Die Jugendlichen von heute haben, so Hans Peter, andere Interessen: Sie machen unter anderem auf Computer, interessieren sich dafür. Wen man gewinnen, dazu bewegen, könnte, sich im Brieftaubenzüchterverein zu engagieren, wären Männer von 35 an aufwärts, also solche, die älter als 35 Jahre sind. Für Hans Peter ist die Brieftaubenzucht genauso interessant und vielseitig wie beispielsweise Fußball, Tennis oder der Radrennsport. Doch deren Bekanntheitsgrad und Zugkraft, meint er, sind höher:

„Mit solchen Sportarten, die so publik sind, hat man viel bessere Karten. Da hat man schon ’ne Schwierigkeit manchmal, überzeugend das darzustellen. Aber wenn ich dann ’ne Stunde Zeit habe, ob das zwei Mann oder 200 sind, die überzeug’ ich!“

Beim Werben um neue Mitglieder kommt man gegen Sportvereine nicht an. Diese haben viel bessere Karten, haben günstigere Voraussetzungen, weil sie beliebter sind.
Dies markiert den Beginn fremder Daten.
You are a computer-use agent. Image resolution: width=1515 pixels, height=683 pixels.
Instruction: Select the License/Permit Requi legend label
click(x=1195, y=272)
Dennoch ist Hans Peter sicher, andere für die Brieftaubenzüchtung begeistern zu können. Die Zahlen sprechen allerdings eine andere Sprache. Manche Vereine und ihre Interessen gelten als altbacken. Junge Leute interessieren sich nicht mehr für sie. Sport dagegen zieht nach wie vor Mitglieder in die Vereine – doch der Spitzenreiter findet sich in einer ganz anderen Branche: Der mitgliederstärkste eingetragene Verein in Deutschland ist der ADAC, der Allgemeine Deutsche Automobilclub.